> _Sayfa alıntısı_:
SIRBİSTAN’ın başkentinde
geçenlerde bir gösteri vardı.
İnternet
üzerinden çalışanlara vergi getirmek isteyen Sırp Hükûmeti protesto ediliyordu.
Belgrat
caddelerini dolduran, meydanlardan taşan kalabalık arasında taşınan bir
pankart, çok dikkat çekiciydi.
“Turci
vrate se” (Турци врате се) yazmaktaydı.
“Türkler
geri gelsin” demek…
“Neka
se Turci vrate” (нека се Турци врате) diye bağıran da olmuştur muhakkak. Anlamı
aynı: “Türkler geri dönsün.”
Neka
ilginç!
“Turci
se vratite” (Турци се вратите) pankartı da vardı. “Türkler dönüyor” demek.
O
pankartı elinde taşıyan kırmızı başlıklı gencin yaşı, otuz var yok.
Türklerin
o coğrafyada hüküm sürdüğü asırlar boyunca adâletle hükmettiklerini nereden
biliyor ki?
Bu
soru şaka kontenjanından geldi.
Nereden
bilecek; elbette herkesin bildiği yerden. Büyüklerinden aktarılan bilgiden,
kitaplarda yazanlardan…
Türkleri
bugün de “kurtarıcı” görenlerin bulunmasında bugünkü Türkiye’nin de payı var.

> _Metin ve öğe bulmaya yönelik kayıtlar_:
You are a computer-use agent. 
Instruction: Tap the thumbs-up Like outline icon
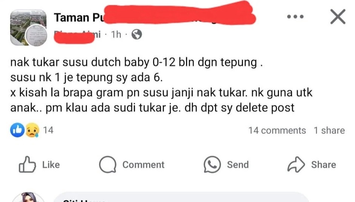[x=27, y=164]
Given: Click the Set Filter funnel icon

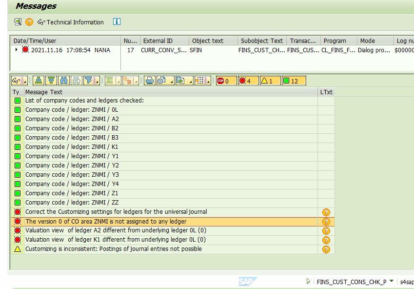Looking at the screenshot, I should [89, 81].
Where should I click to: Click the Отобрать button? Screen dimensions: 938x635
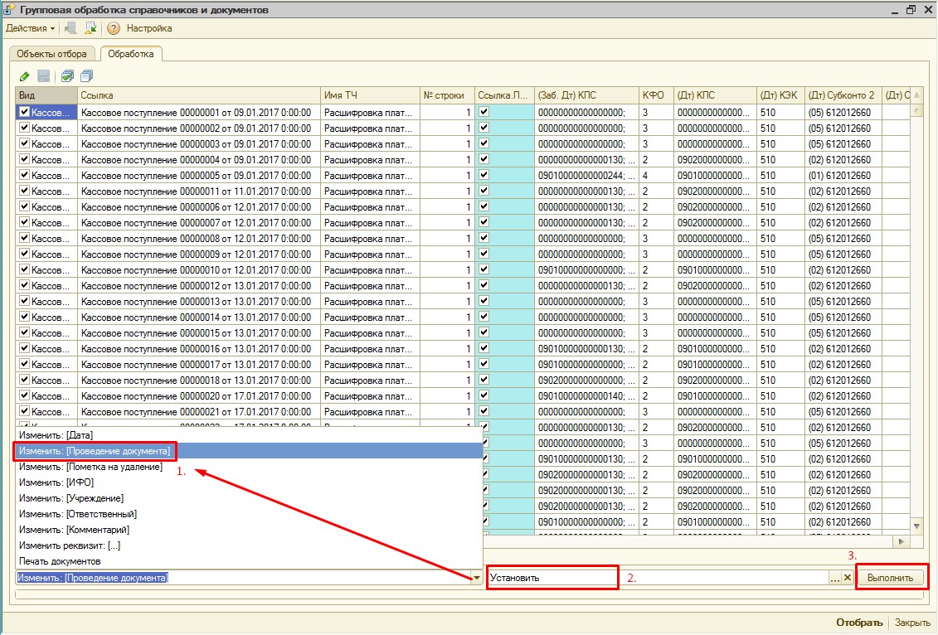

> _Verilen görevler_:
- a) Belgrat'taki gösteriyi anlatan yazıya göre Sırp Hükûmeti ne yapmak istediği için protesto ediliyordu?
- b) Belgrat'taki gösteriyi anlatan yazıyı kaldığı yerden sürdürün.

> _Görevlerin cevapları_:
- a) İnternet üzerinden çalışanlara vergi getirmek istediği için protesto ediliyordu.

- b)
Otuz, kırk veya elli yıl önce böyle bir pankartı silah zoruyla bile taşıyacak
kimse çıkmazdı.
Boraltan
Köprüsü üzerinde, öldürüleceklerini bile bile öz kardeşlerini düşmana teslim
eden bir Türkiye, kendi vatandaşlarını şapka giymedi diye darağacına çeken bir
Türkiye, her bakımdan dışa bağımlı bir Türkiye, kitapların yakıldığı, Kur’ân
öğretenlerin cezalandırıldığı bir Türkiye, yetmiş sente muhtaç, fakirlikten
kıvranan bir Türkiye olsaydı, kimsenin umudu olmazdı. Olamazdı.
Sadece
Boraltan hâdisesi bile yeter bu hükmü vermek için. Murat Darga’nın güzel şiiri,
Esat Kabaklı’nın sazı ve sesiyle türkü olmuştur. Yürek dayanmaz.
“Boraltan bir
köprü,
Aşar geçer Aras’ı,
Yuğsan Aras
suyuyla,
Çıkmaz yüzün
karası.
Düşman bekler
karşıda,
Önüne kattı beni,
Can alınan
çarşıda,
Kardeşim sattı
beni.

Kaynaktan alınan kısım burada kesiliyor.